Pero en ese instante, otra sensación me recorrió tan rápida como un relámpago. Fui consciente de la presencia del Conde, y de su ser como bañado en una tormenta de furia. Cuando mis ojos se abrieron involuntariamente, vi su fuerte mano agarrar el esbelto cuello de la hermosa mujer y con la fuerza de un gigante tirar de él hacia atrás, los ojos azules transformados por la furia, los dientes blancos rechinando de rabia y las hermosas mejillas enrojecidas por la pasión. ¡Pero el Conde! Nunca imaginé tanta ira y furia, ni siquiera ante los demonios de la fosa. Sus ojos estaban realmente ardientes. La luz roja en ellos era escabrosa, como si las llamas del fuego del infierno ardieran detrás de ellos. Su rostro estaba mortalmente pálido y sus líneas eran duras como alambres estirados; las gruesas cejas que se unían sobre la nariz parecían ahora una barra de metal al rojo vivo. Con un feroz movimiento de su brazo, arrojó a la mujer lejos de él, y luego hizo un gesto a los demás, como si los estuviera haciendo retroceder; era el mismo gesto imperioso que yo había visto usar con los lobos. Con una voz que, aunque baja y casi en un susurro, parecía cortar el aire y luego resonar por toda la habitación, dijo:—
"¿Cómo os atrevéis a tocarlo? ¿Cómo os atrevéis a mirarlo cuando os lo he prohibido? ¡Atrás, os digo a todos! Este hombre me pertenece. Cuidado con meteros con él, o tendréis que vérselas conmigo". La hermosa muchacha, con una risa de coquetería socarrona, se volvió para contestarle:—
"¡Tú nunca has amado; tú nunca amas!". A esto se unieron las otras mujeres, y una risa tan triste, dura y desalmada resonó en la habitación que casi me hizo desfallecer al oírla; parecía el placer de los demonios. Entonces el conde se volvió, después de mirarme atentamente a la cara, y dijo en un suave susurro:—
"—Sí, yo también puedo amar; vosotros mismos lo sabéis por el pasado. ¿No es así? Pues bien, ahora os prometo que cuando acabe con él le besaréis a vuestra voluntad. Ahora vete, vete. Debo despertarlo, pues hay trabajo que hacer".
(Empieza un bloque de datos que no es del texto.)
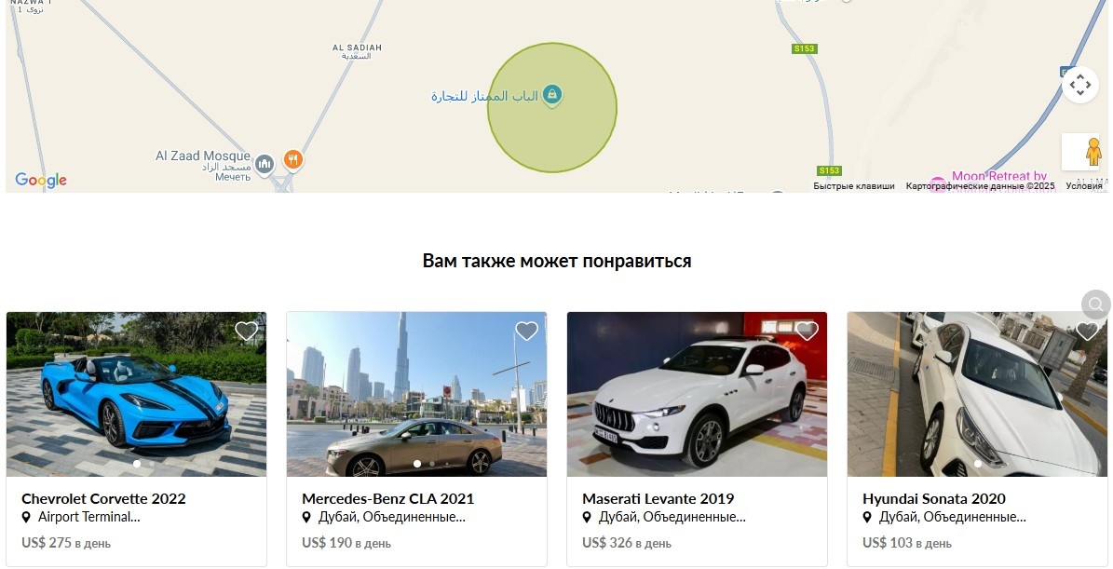This screenshot has width=1113, height=569.
Task: Tap heart icon on Hyundai Sonata card
Action: tap(1088, 332)
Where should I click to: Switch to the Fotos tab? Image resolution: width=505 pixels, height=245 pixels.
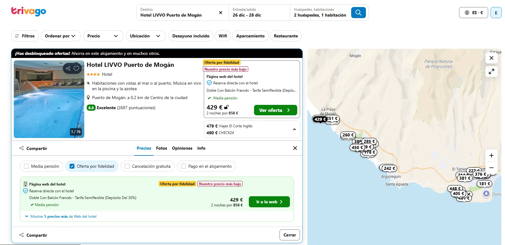tap(161, 148)
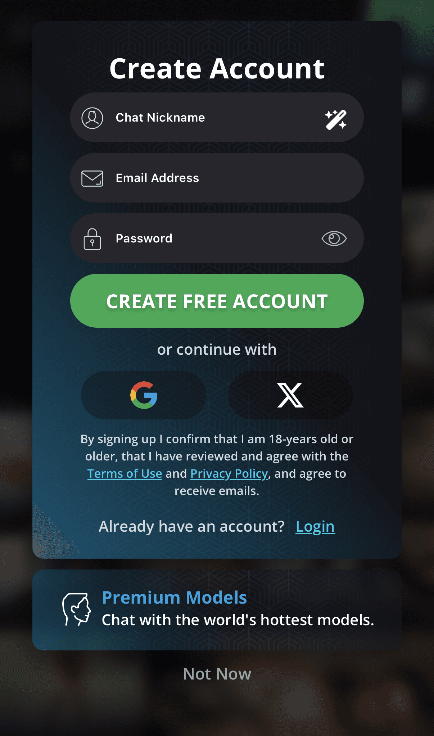Image resolution: width=434 pixels, height=736 pixels.
Task: Click the green CREATE FREE ACCOUNT button
Action: click(x=217, y=301)
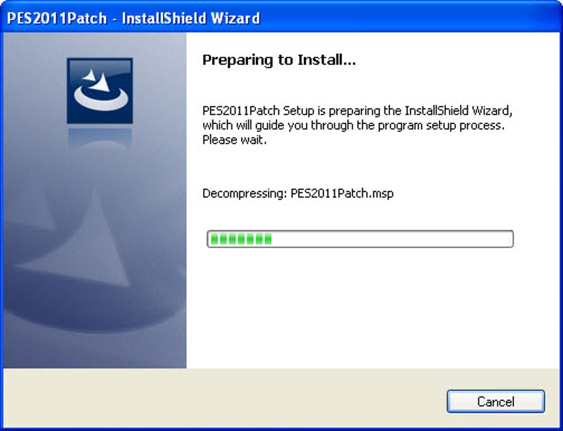
Task: Click the "Please wait." text
Action: coord(235,140)
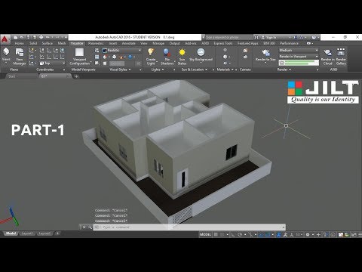Toggle Sun Status in the ribbon

click(182, 57)
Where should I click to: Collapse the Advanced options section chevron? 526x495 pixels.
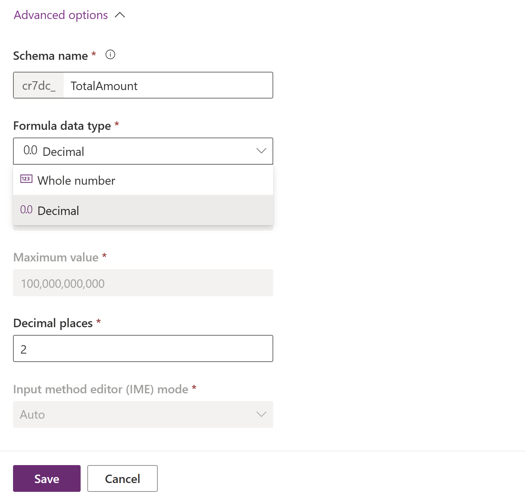[120, 15]
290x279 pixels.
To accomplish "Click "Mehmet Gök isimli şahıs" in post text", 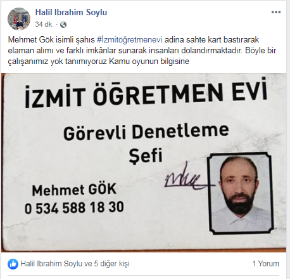I will (x=51, y=39).
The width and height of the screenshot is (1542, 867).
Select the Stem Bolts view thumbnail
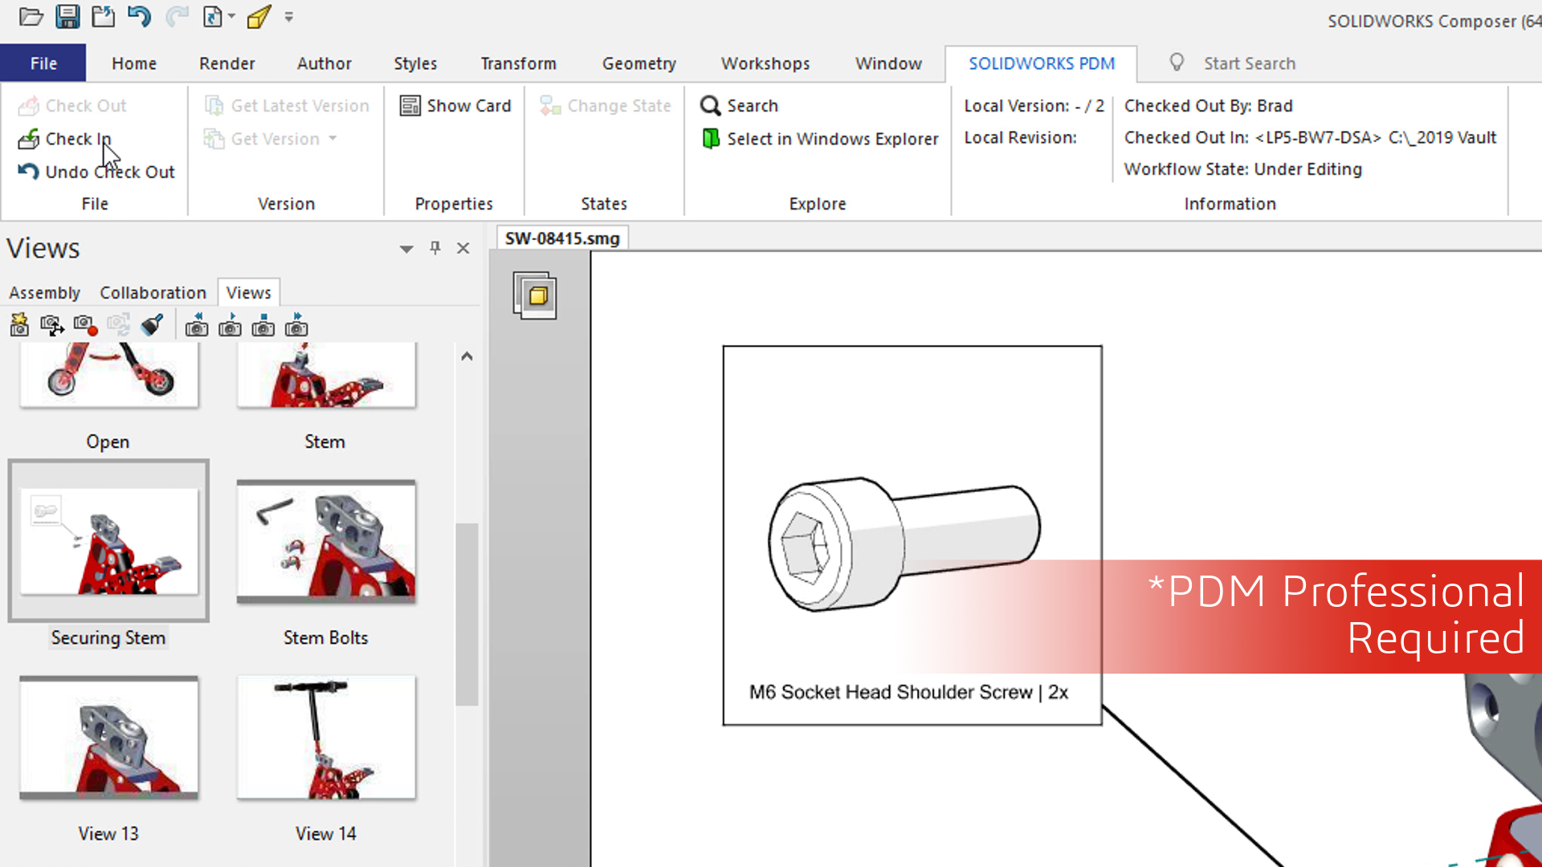pyautogui.click(x=326, y=542)
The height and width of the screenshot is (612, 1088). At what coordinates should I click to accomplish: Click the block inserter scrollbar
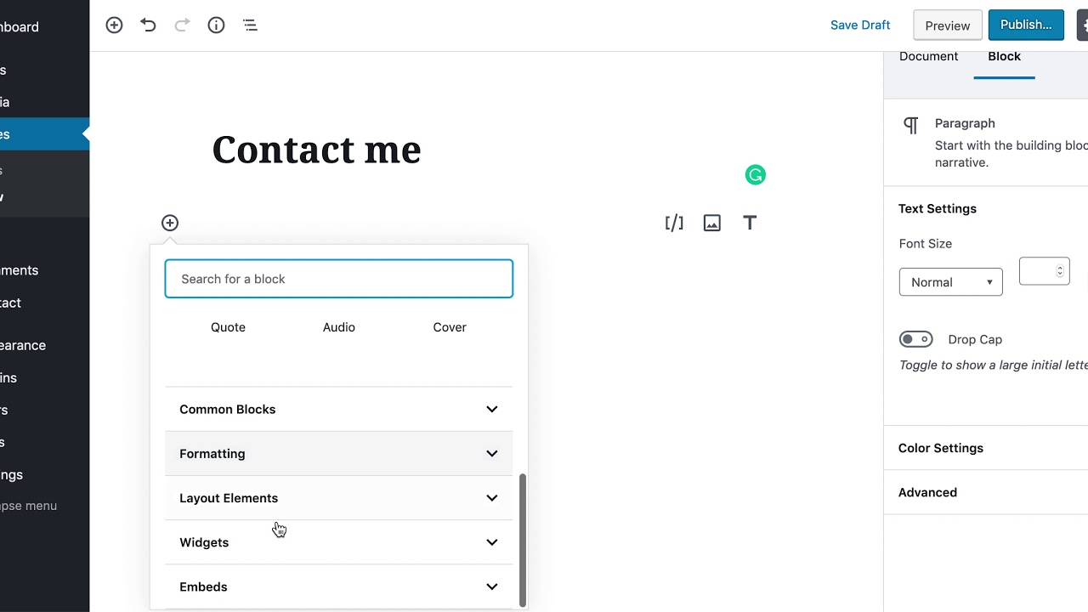click(x=523, y=539)
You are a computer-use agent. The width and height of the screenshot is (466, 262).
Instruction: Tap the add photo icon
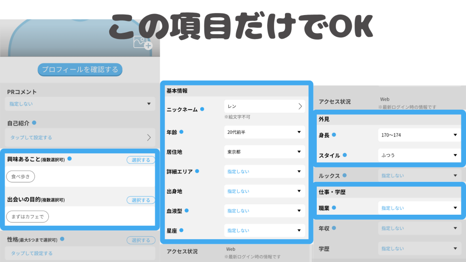(x=142, y=43)
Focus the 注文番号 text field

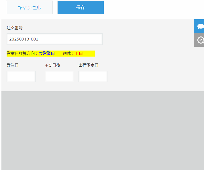(54, 39)
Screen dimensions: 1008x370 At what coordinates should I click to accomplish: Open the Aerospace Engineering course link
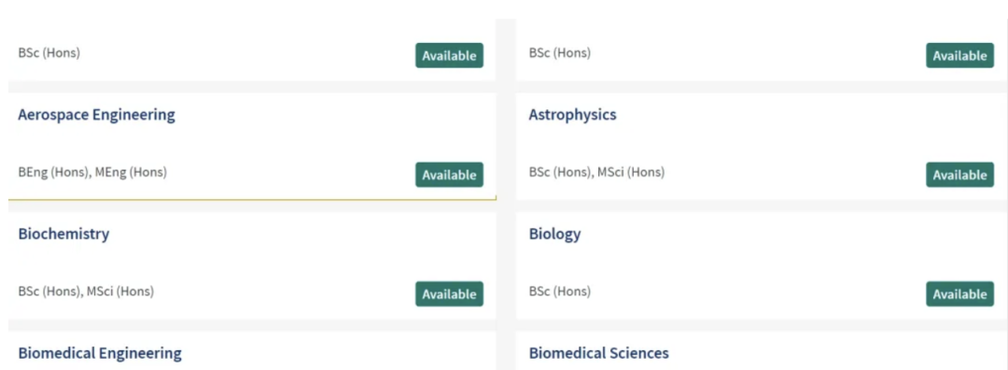[x=96, y=115]
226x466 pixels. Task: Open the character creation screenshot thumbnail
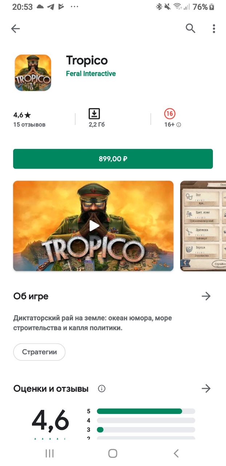pos(203,226)
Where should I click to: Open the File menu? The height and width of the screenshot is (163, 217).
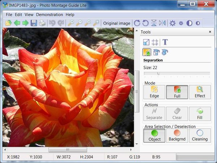point(9,14)
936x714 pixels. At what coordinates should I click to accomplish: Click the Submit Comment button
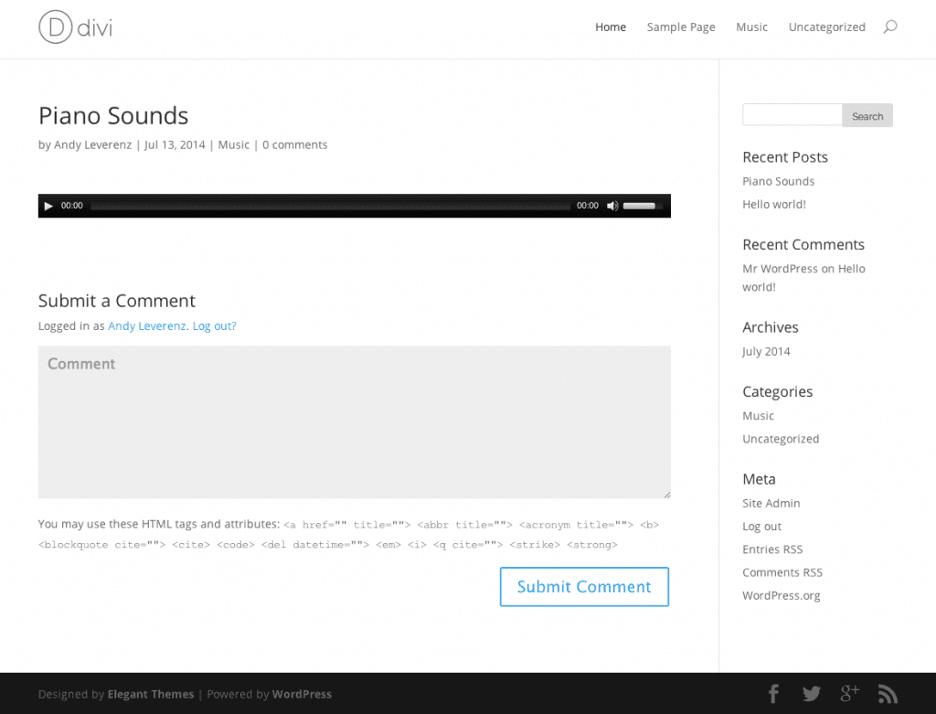[x=584, y=587]
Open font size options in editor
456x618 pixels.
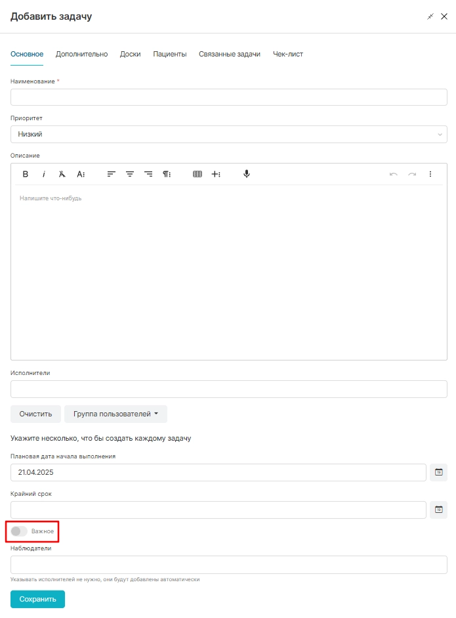[x=81, y=174]
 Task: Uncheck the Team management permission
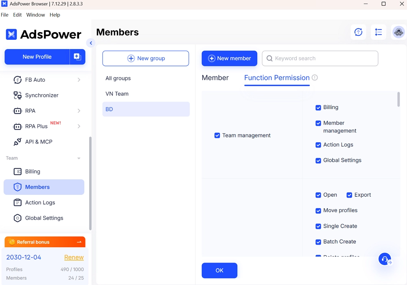pos(217,135)
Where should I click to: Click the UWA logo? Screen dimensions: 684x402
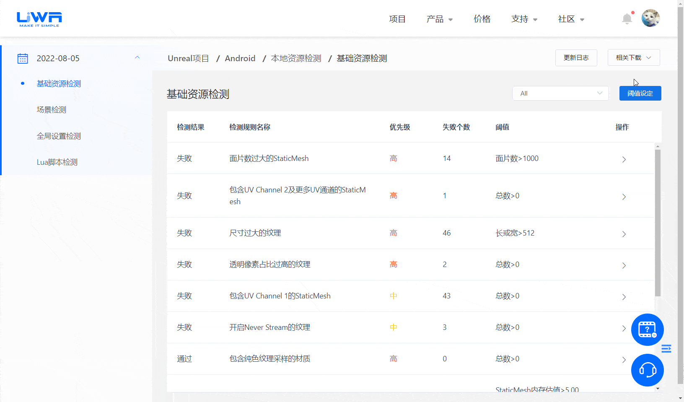(x=39, y=19)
"¿No vamos a tener nada esta noche?", dijo una de ellas, riendo por lo bajo, mientras señalaba la bolsa que él había arrojado al suelo y que se movía como si hubiera algún ser vivo en su interior. Como respuesta, asintió con la cabeza. Una de las mujeres se adelantó de un salto y la abrió. Si mis oídos no me engañaban, se oyó un grito ahogado y un gemido grave, como el de un niño medio ahogado. Las mujeres se cerraron en redondo, mientras yo me horrorizaba; pero al mirarlas desaparecieron, y con ellas la espantosa bolsa. No había ninguna puerta cerca de ellas, y no podían haber pasado a mi lado sin que yo me diera cuenta. Simplemente parecieron desvanecerse en los rayos de la luz de la luna y salir por la ventana, pues pude ver fuera las formas tenues y sombrías durante un momento antes de que se desvanecieran por completo.
Entonces me invadió el horror y caí inconsciente.